◆ Work to complete:
a) Transcribe the part of the search-request guide from "Request parallel searches" up to and including "instructions (deep only)".
b) Summarize the search-request guide in two sentences.

◆ Text section:
──────────
Request parallel searches for breadth

For broad research, explicitly ask for multiple passes. This works even in standard:

"Find recent news about OpenAI. Run several searches with adjacent keywords including 'OpenAI funding', 'OpenAI product launch', and 'OpenAI partnership announcements'."

Or issue 3–5 separate standard calls from your agent, each with a focused sub-query:

Query 1: "Datadog current annual recurring revenue from latest earnings"
Query 2: "Datadog number of customers over $100k ARR"
Query 3: "Datadog net revenue retention rate from investor presentations"

Sequential instructions (deep only)

When you need to discover a URL then extract from it, be explicit about the sequence:

"First, find the LinkedIn company page for Snowflake. Then scrape the page and extract: employee count, headquarters, industry, and company description."
──────────
◆ Data block:
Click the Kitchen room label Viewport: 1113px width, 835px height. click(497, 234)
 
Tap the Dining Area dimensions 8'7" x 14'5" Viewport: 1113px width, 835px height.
──────────
◆ Per-task outputs:
a)
Request parallel searches for breadth

For broad research, explicitly ask for multiple passes. This works even in standard:

"Find recent news about OpenAI. Run several searches with adjacent keywords including 'OpenAI funding', 'OpenAI product launch', and 'OpenAI partnership announcements'."

Or issue 3–5 separate standard calls from your agent, each with a focused sub-query:

Query 1: "Datadog current annual recurring revenue from latest earnings"
Query 2: "Datadog number of customers over $100k ARR"
Query 3: "Datadog net revenue retention rate from investor presentations"

Sequential instructions (deep only)

b) For broad research, the guide advises explicitly asking for multiple search passes, which works even in standard, or issuing 3–5 separate standard calls, each with a focused sub-query. When a URL must first be discovered and then extracted from, which applies to deep only, the sequence should be stated explicitly.